Psychological injury

  1. The plaintiff conceded that she suffered from psychological illness prior to the incident. This appeared to be a generalised anxiety disorder that manifested in the form of panic attacks and agoraphobia.

  1. Dr Vickery referred to a chronology that indicated that the plaintiff displayed symptoms of agoraphobia as early as 1994 and that various events in her life caused her mental condition to fluctuate. He noted that her general practitioner reported that her psychological condition deteriorated after ankle surgery in mid 2005 so that she suffered from a crippling disorder that left her unable to leave her house for three months prior to October 2006.

  1. The plaintiff acknowledged these problems but said that by December 2006 her condition had improved to the point where she was able to walk the full length of Pitcairn Street, passing 15 houses before reaching a cross street. She achieved this improvement after adding one house at a time to her walk.

  1. The plaintiff said she was receiving no psychological treatment at the time of the incident, although it was apparent that she meant by this statement that she was receiving no specialised treatment. She was in fact receiving regular treatment from her general practitioner.

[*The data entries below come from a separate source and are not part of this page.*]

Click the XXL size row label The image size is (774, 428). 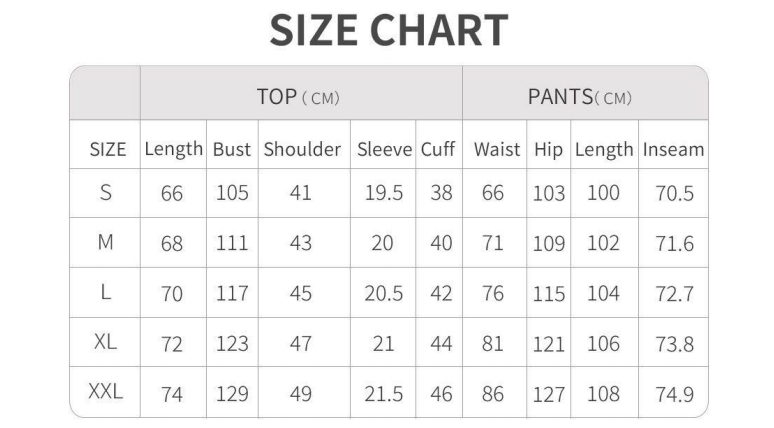(x=106, y=393)
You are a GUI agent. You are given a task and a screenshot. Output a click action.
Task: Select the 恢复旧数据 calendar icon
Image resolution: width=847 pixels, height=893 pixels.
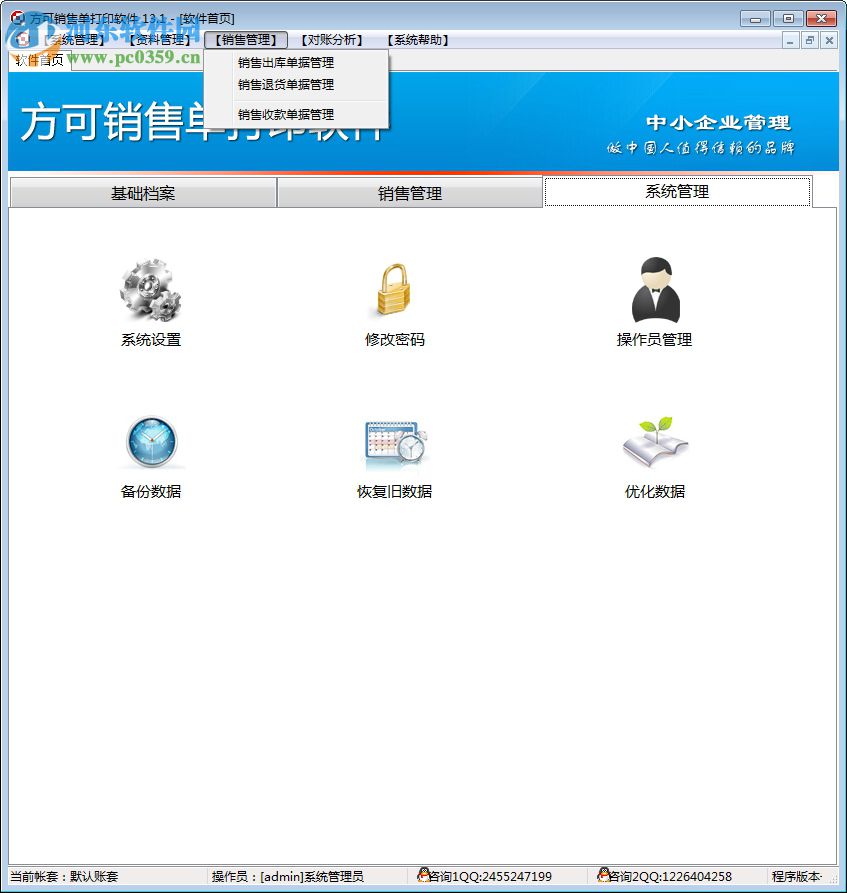click(396, 442)
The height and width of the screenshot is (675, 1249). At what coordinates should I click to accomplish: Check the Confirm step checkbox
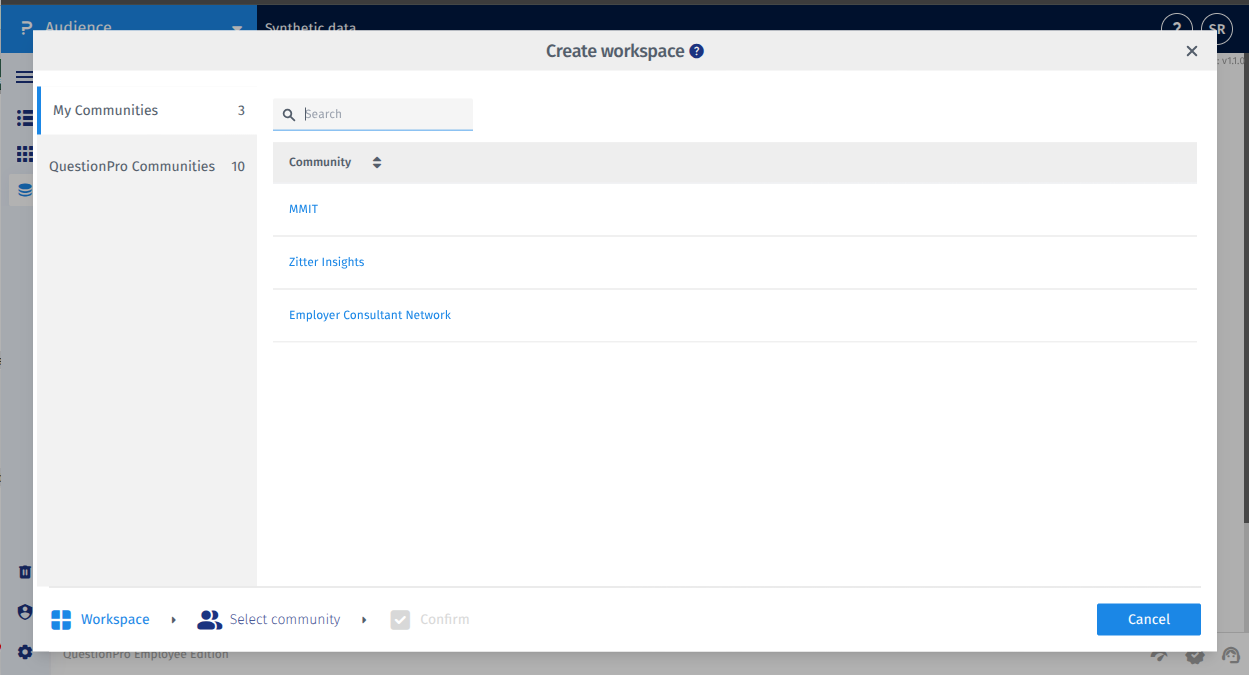(400, 619)
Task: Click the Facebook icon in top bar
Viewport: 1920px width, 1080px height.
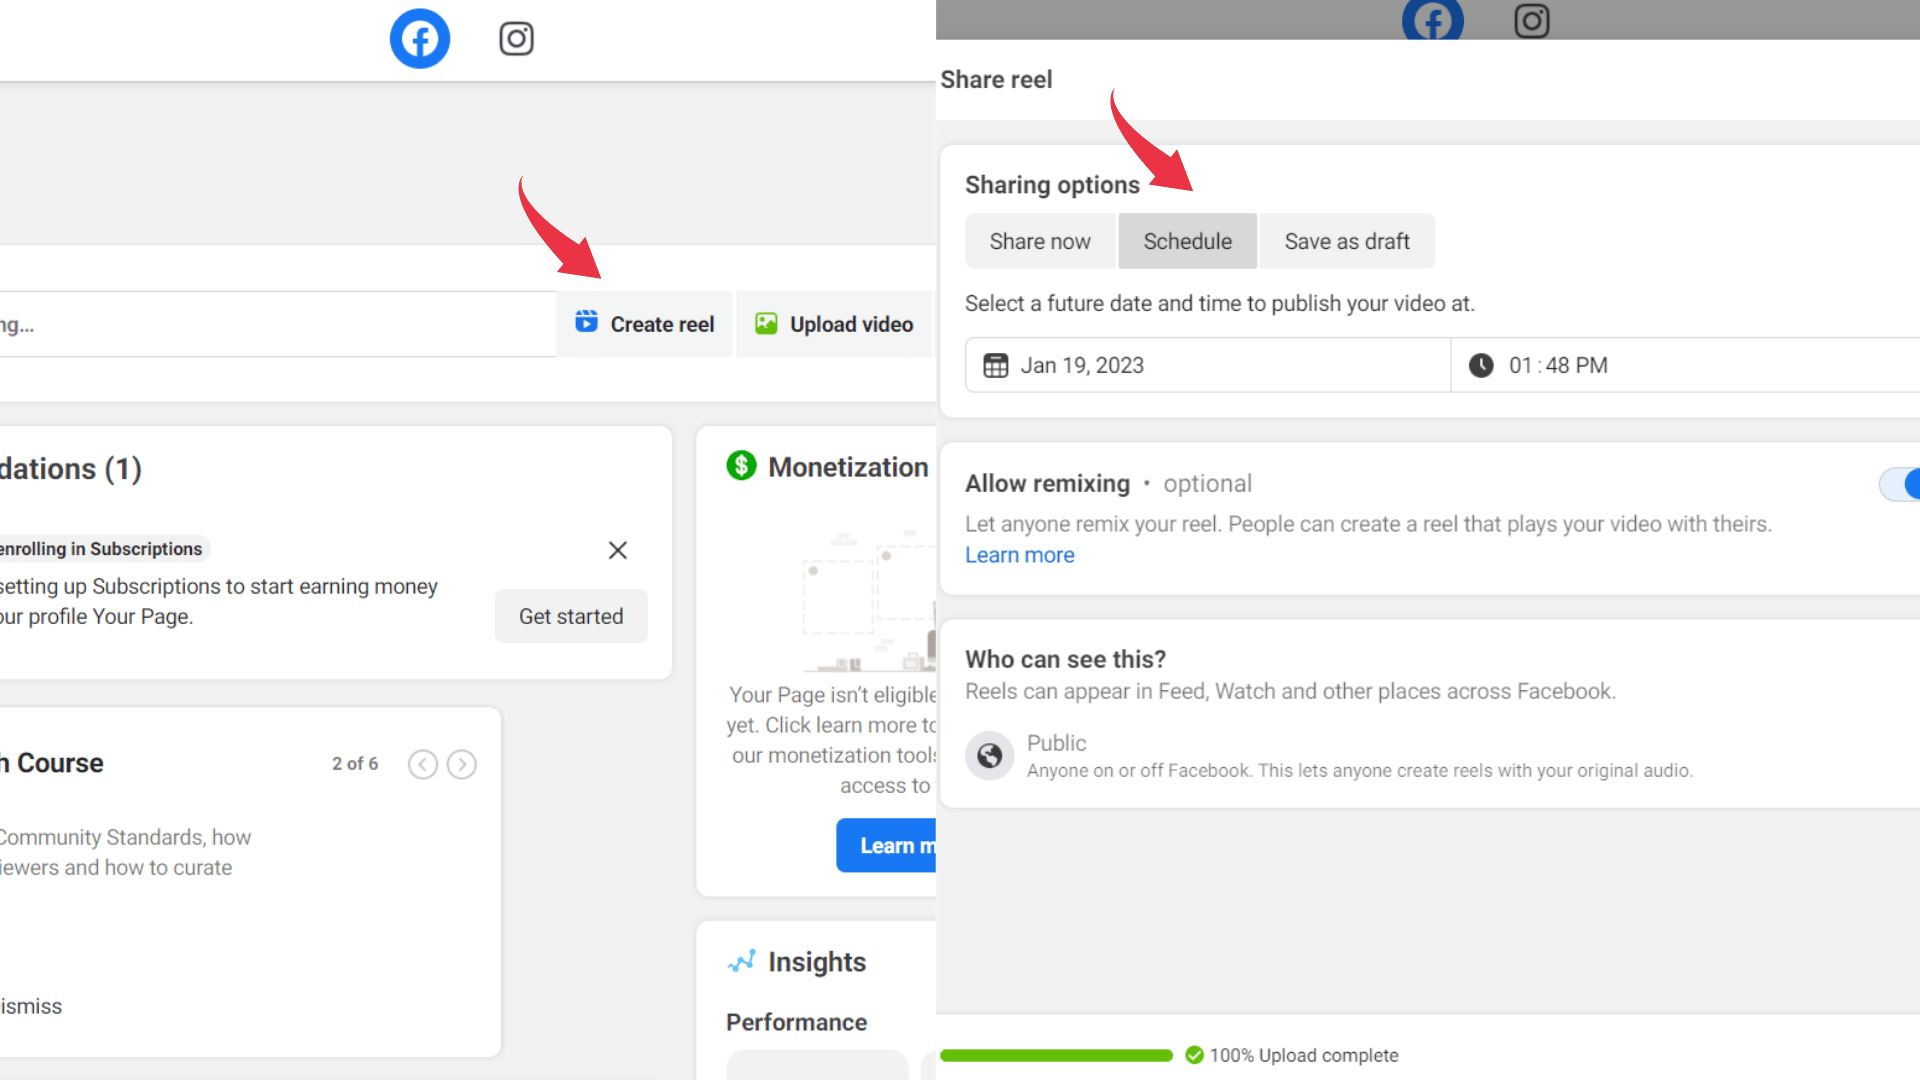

  1. She said that for the period of six months after the attack she was unable to walk beyond her immediate neighbour's house because beyond that she was required to walk past the defendants' property. During this six month period she was depressed, weeping and disinterested. She said she felt emotionally very low. She was frightened and her condition was much worse than before the incident.

  1. At her general practitioner's suggestion she contacted her local Baptist Church in May 2007. She became a Christian and joined the Church. This allowed her to feel that she had a family and she developed sufficient confidence to resume her walks.

  1. The plaintiff said that she recovered to her pre-incident psychological condition within six to seven months of her injury and that she had continued to improve to the point where at the time of the hearing her mental health was better than it had been for many years. She agreed that she worked in the Church bookshop twice a week, attend group Bible study meetings and undertake mission work. She agreed that she was able to drive a manual car for short distances. She was able to shop at the supermarket when accompanied by a friend.

  1. The reports of the plaintiff's general practitioners confirmed that her mental state was aggravated by the incident, with increases in the intensity and frequency of her panic attacks. Dr Sutton reported that the plaintiff was upset to acknowledge the deterioration in her condition because she had been proud of the progress that she previously made.

  1. At this point she was referred to a clinical psychologist, Ms Heitmeyer who also reported on the increase in intensity and frequency of the plaintiff's panic attacks after the incident.

  1. Dr Middleton confirmed in October 2010 that the plaintiff made good progress in dealing with her mental state.

Assessment - Non economic loss

  1. As a result of the analysis of this evidence I concluded that the plaintiff's scarring, although readily visible, was not significant. I noted that for a short period her left wrist was aggravated. I did not regard this aggravation as significant.

  1. In dealing with the physical injuries, I took into account the requirement for hospitalisation to treat the plaintiff's wounds and the evidence both of the plaintiff and her general practitioner of the considerable pain and discomfort suffered in the immediate aftermath of the incident. I accepted the diagnosis of soft tissue injury in the right arm with ongoing pain and discomfort.

  1. It was also apparent that the plaintiff was set back in the treatment of her psychological illness for a period of six months during which she was unable to leave her home.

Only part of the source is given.